Seems the 401(k) red flags just keep waving. This latest report from Ben Steverman on the Bloomberg.com site — based on U.S. Census Bureau research — shows a whopping two-thirds of Americans aren’t putting money into any defined-contribution plans.
That’s right. Based on this research, which relies on tax data instead of surveys (as in the past), only about a third of workers are saving in a 401(k) or similar tax-deferred retirement plan.
What’s more, it now appears — using this new research methodology — that only about 14 percent of employers offer retirement plans at all! How can that be? As the report explains:
“Census researchers Michael Gideon and Joshua Mitchell analyzed W-2 tax records from 2012 to identify 6.2 million unique employers and 155 million individual workers, who held 219 million distinct jobs. This data produced estimates starkly different from previous surveys.
“For example, previous estimates suggested more than 40 percent of private-sector employers sponsored a retirement plan. Tax records uncovered a much bigger pool of small businesses, showing that, overall, just 14 percent of all employers offer a 401(k) or other defined-contribution plan to their workers.”
Bigger companies, the researchers say, are the most likely to offer 401(k) plans, and since they employ more people than small firms, they skew the overall number of U.S. workers who have the option. Gideon and Mitchell estimate that 79 percent of Americans work at organizations that sponsor a 401(k)-style plan. In the words of the report:
“The good news is that’s more than 20 points higher than previous estimates. The bad news is that just 41 percent of workers at those employers are making contributions to such a plan — more than 20 points lower than previous estimates.”
But should we all be trying to shepherd employees into 401(k)s?
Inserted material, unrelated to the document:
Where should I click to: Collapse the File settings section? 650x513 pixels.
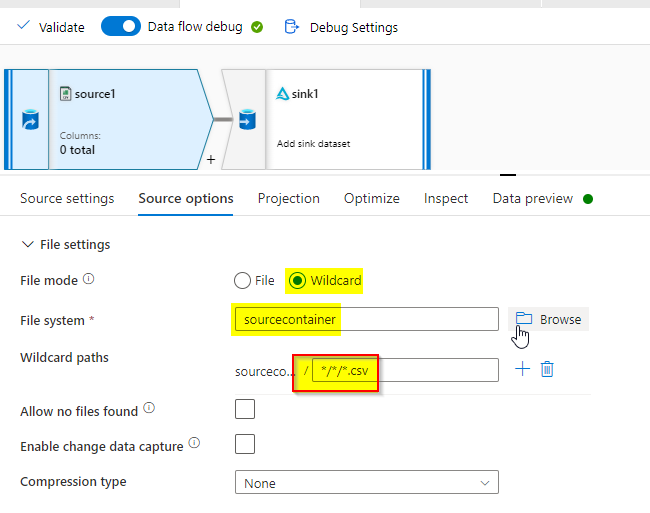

Earlier posts by me on this site suggest that’s a very good question. This one from January finds the creators and supporters of the retirement-savings vehicle now lamenting their creation. None of them imagined the vehicle would replace pensions, leaving workers struggling to ever contribute enough to their 401(k)s to retire comfortably.
As Herbert Whitehouse, a former human resource executive for Johnson & Johnson and one of the earliest proponents of the 401(k) for employees, tells the WSJ in that post, he and others were hoping and assuming back in 1981 — when the 401(k) was in its infancy — that the savings approach would be a kind of supplement to company pensions.
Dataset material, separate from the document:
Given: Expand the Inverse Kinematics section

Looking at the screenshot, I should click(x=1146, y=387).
They did not imagine the idea would actually replace pensions as employers looked to cut costs and survive during subsequent downturns. As Whitehouse puts it in the WSJ story:
“We weren’t social visionaries.”
Then there’s this post a little later in January presenting the opinion of benefits expert Larry Sher, who thinks there’s even more corrupt and wrong with the savings vehicle than its merely replacing pensions. He blames the people who’ve had skin in the 401(k) game all along, who’ve been reluctant to give up their own benefits of the system — a system that forces employees to shoulder more responsibility and stress.
The chief concern of policymakers, employees and even some of the employers that have embraced the 401(k) concept, Sher says, “can be summed up as the total shifting of risks to employees — the risks that they won’t save enough, the risk that they will use the savings for non-retirement purposes, the risk of unfavorable investment results — culminating in inadequate retirement savings and the prospect of outliving such savings.”
Meanwhile, some states and cities have introduced local individual retirement accounts designed to encourage workers to save by requiring employers to either offer a retirement plan or automatically enroll their workers in the state- or city-sponsored IRAs.
The U.S. House of Representatives, however, voted to rescind those rules on Feb. 15, citing the IRA plans’ unfair competition to the financial industry. If the GOP-controlled Senate and President Donald Trump sign off on the move, all such auto-IRA plans would be placed in jeopardy, leaving people in the lurch once again. As Steverman writes:
“Whatever the outcome, any effort to get workers to save for retirement faces a daunting challenge: Can Americans spare the money? Student debt and auto loans are at record levels, according to Federal Reserve data released Feb. 16, and overall consumer debt is rising at the fastest pace in three years.
“Retirement is an important goal, but many Americans seem to have more pressing financial concerns.”